--- Input data ---
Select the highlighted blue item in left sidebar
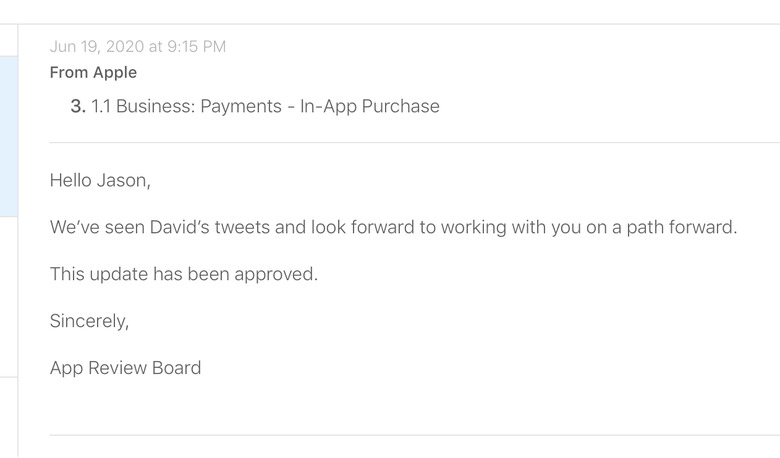 (x=8, y=136)
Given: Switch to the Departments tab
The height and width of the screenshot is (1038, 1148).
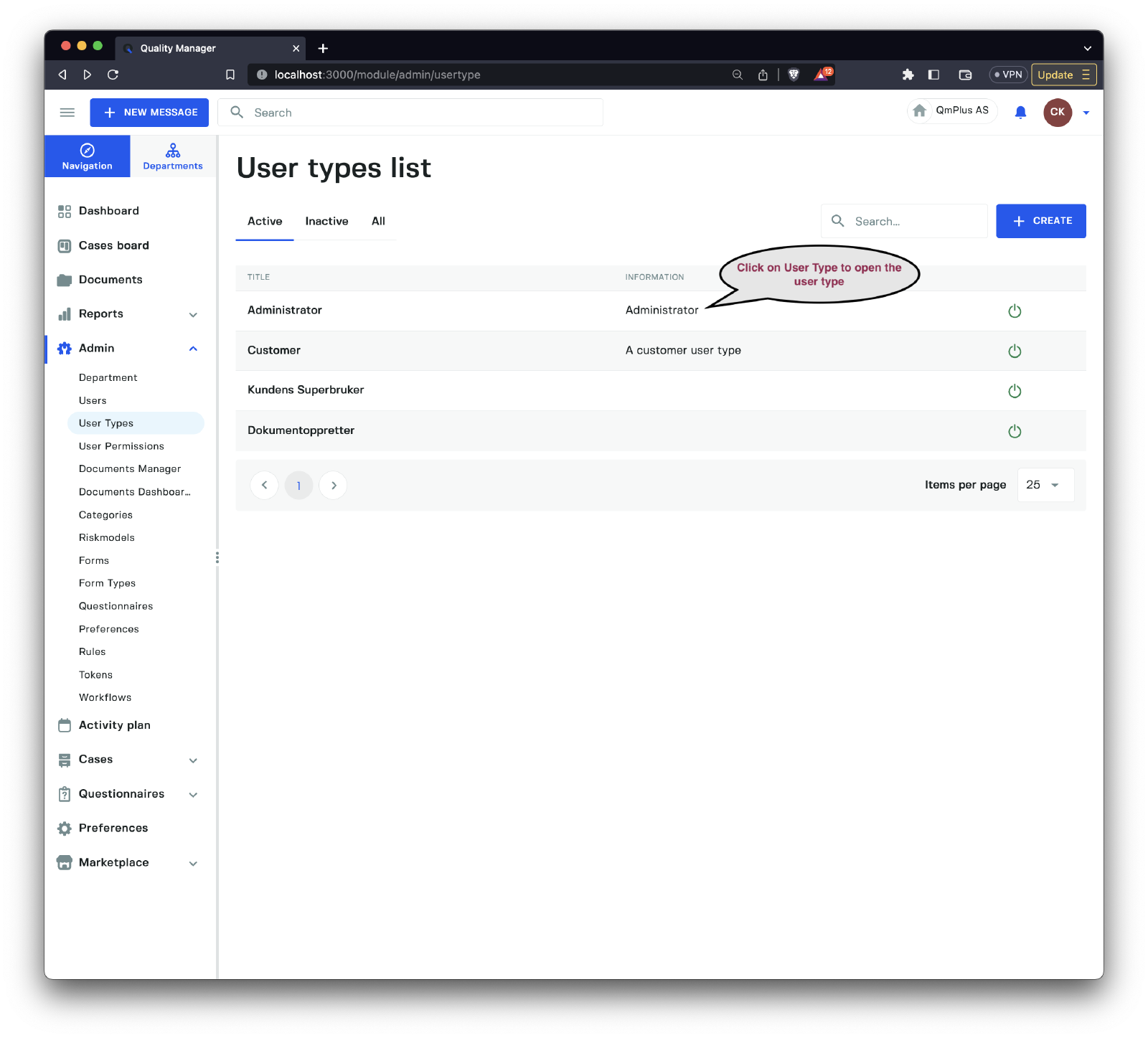Looking at the screenshot, I should (173, 156).
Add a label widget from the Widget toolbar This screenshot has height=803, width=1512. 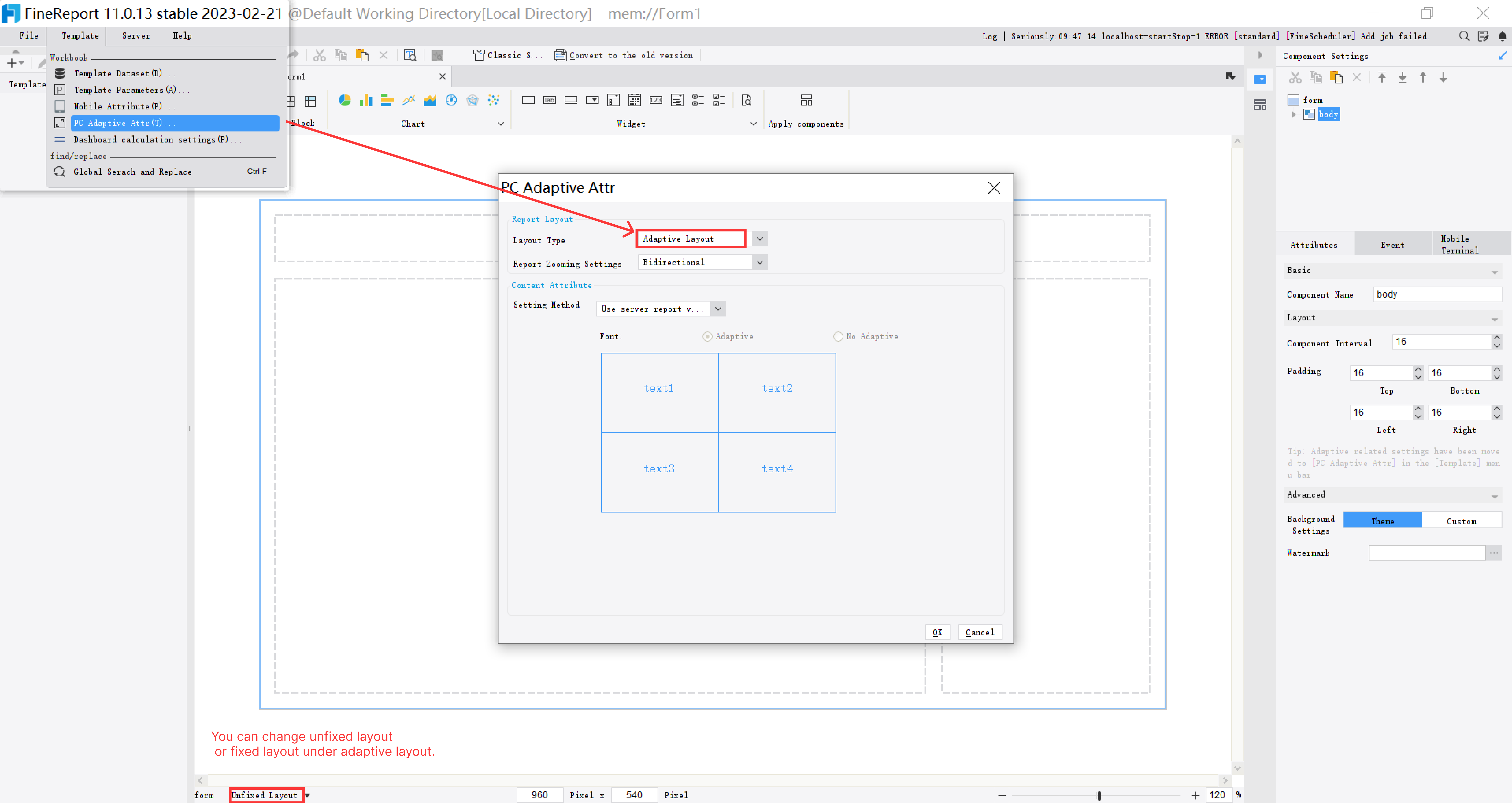pyautogui.click(x=549, y=100)
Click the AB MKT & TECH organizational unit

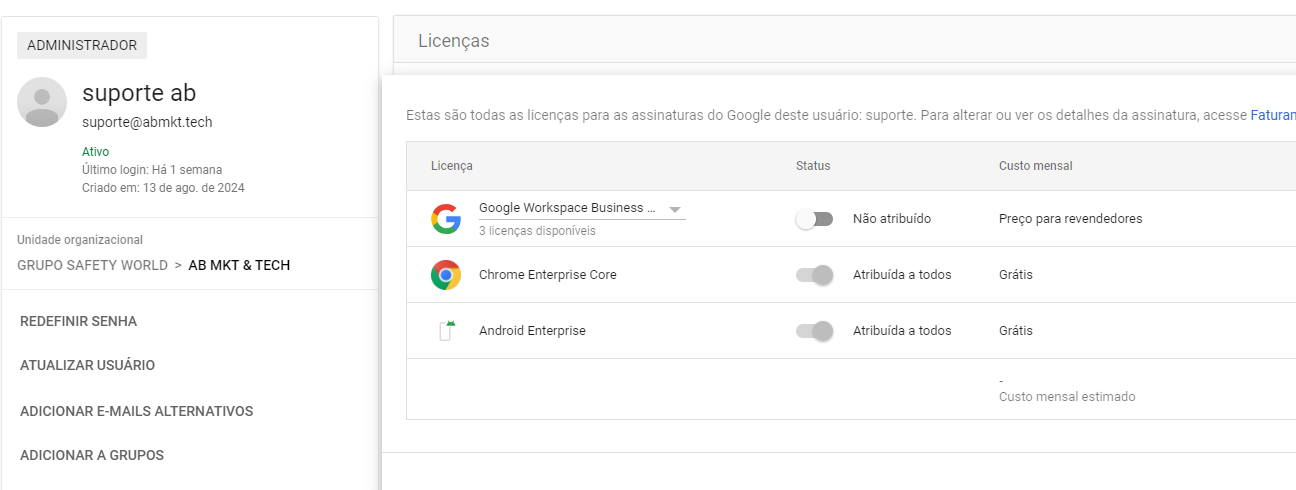click(x=239, y=265)
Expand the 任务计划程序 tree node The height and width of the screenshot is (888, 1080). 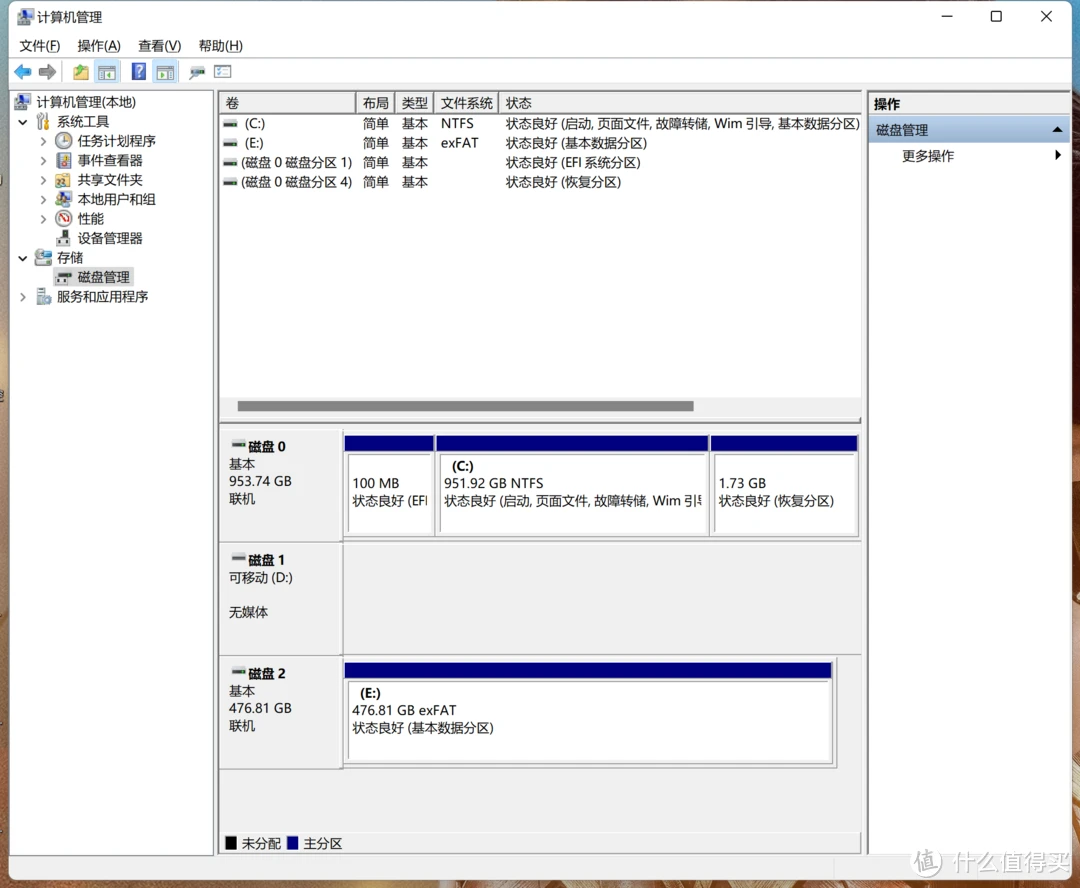43,142
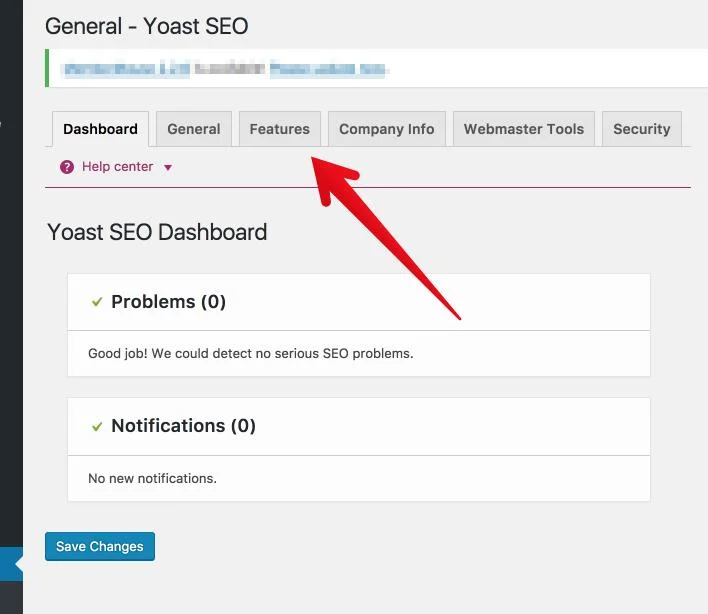This screenshot has height=614, width=708.
Task: Expand the Help center dropdown arrow
Action: coord(168,168)
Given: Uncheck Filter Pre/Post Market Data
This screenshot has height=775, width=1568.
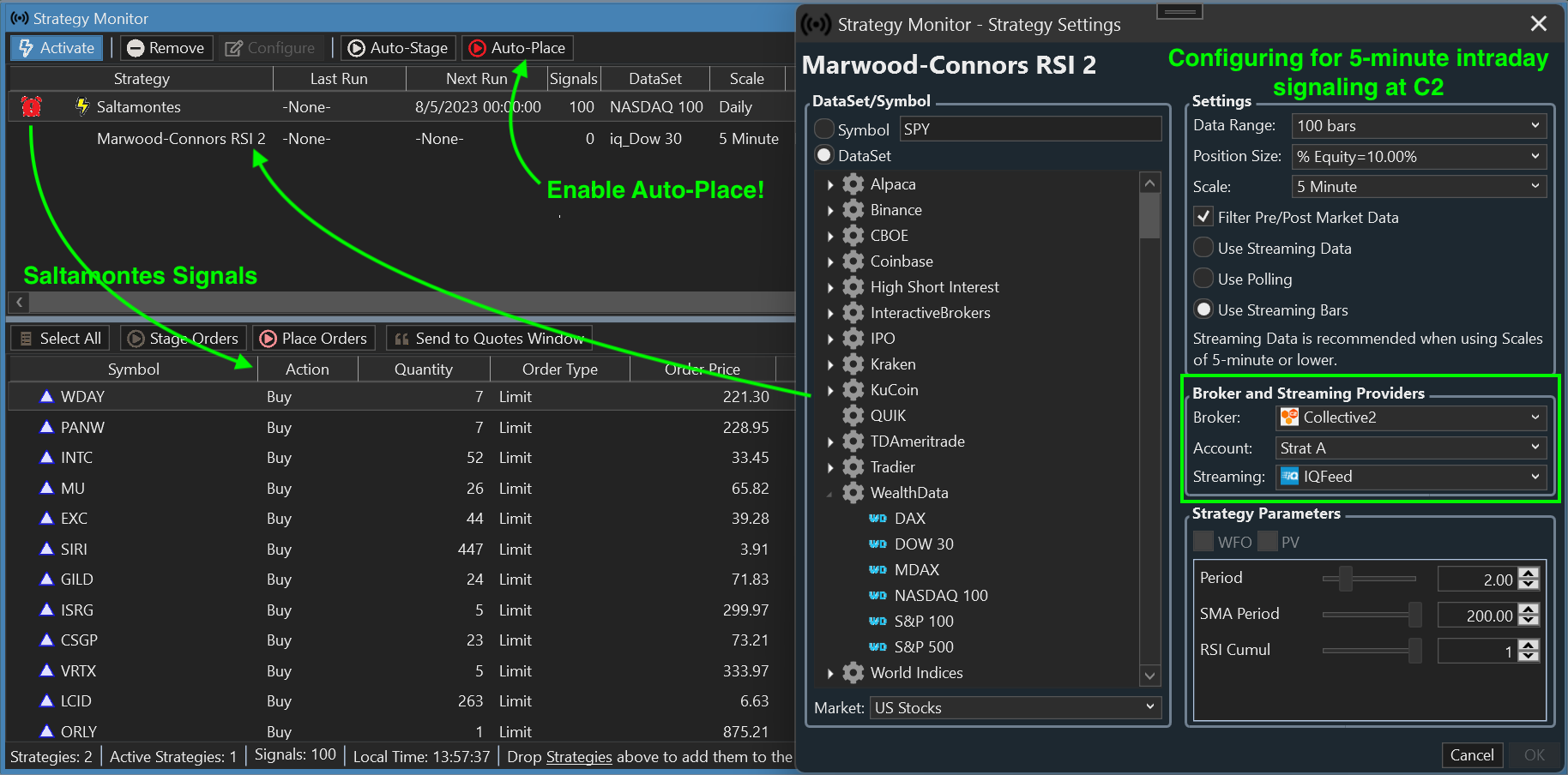Looking at the screenshot, I should pos(1203,217).
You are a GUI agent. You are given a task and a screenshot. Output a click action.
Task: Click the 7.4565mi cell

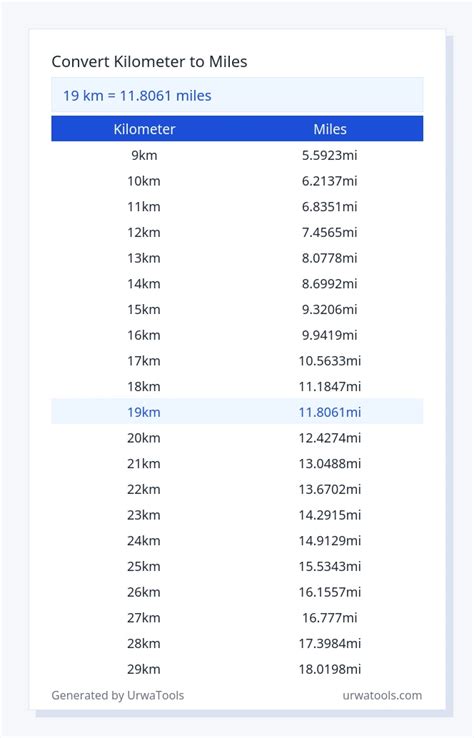[x=329, y=233]
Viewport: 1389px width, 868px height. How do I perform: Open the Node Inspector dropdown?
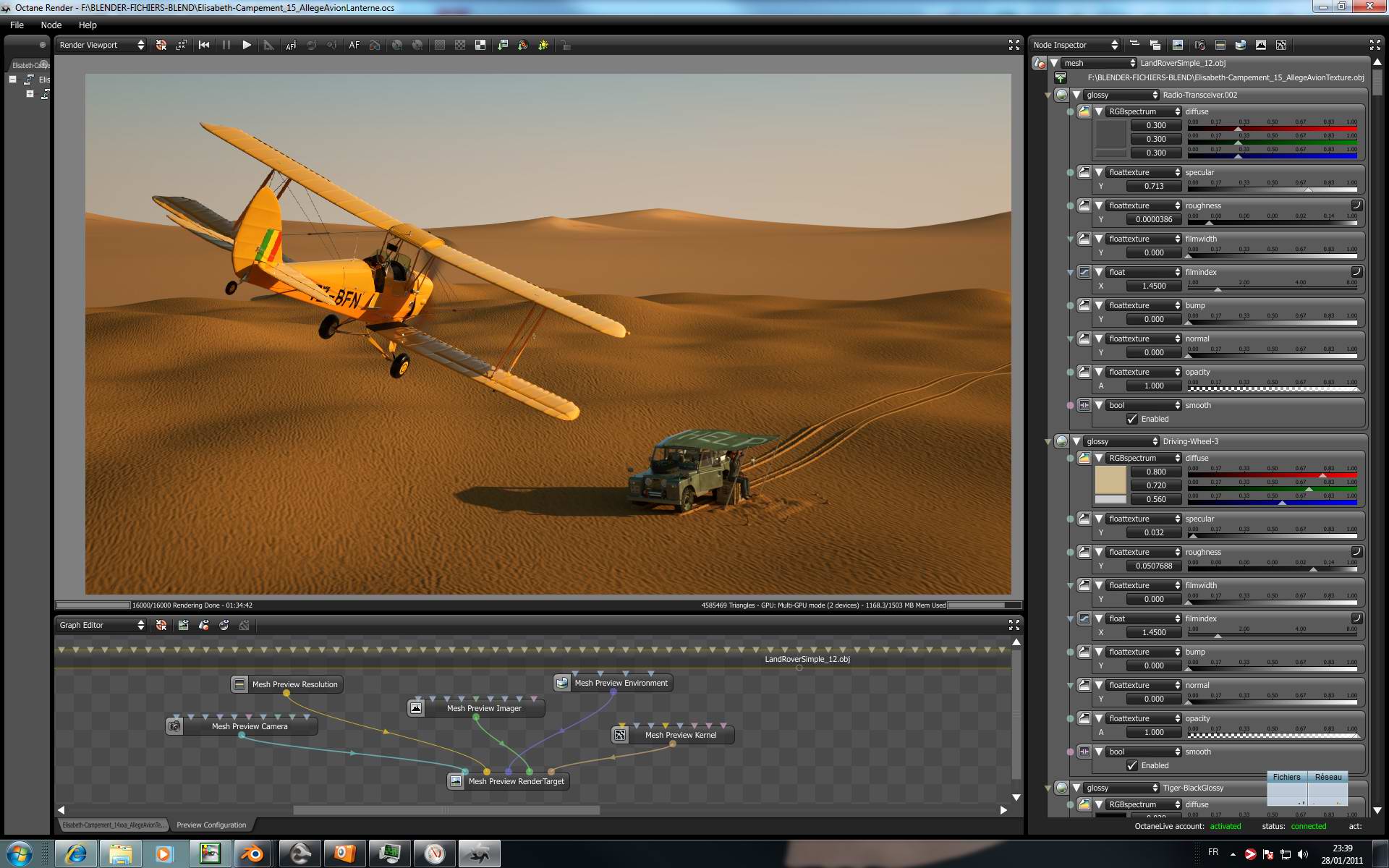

--- Written instruction ---
Copy the listing above word for word, starting at the line that contains "Given: Uncheck Filter Pre/Post Market Data" and ending at the last line of the listing. Omit the pictures.

--- Answer ---
Given: Uncheck Filter Pre/Post Market Data
This screenshot has height=775, width=1568.
Looking at the screenshot, I should pos(1203,217).
You are a GUI agent. You are given a task and a screenshot. Output a click action.
Task: Click the 7.4565mi cell

[x=329, y=233]
Viewport: 1389px width, 868px height. How do I perform: Open the Node Inspector dropdown?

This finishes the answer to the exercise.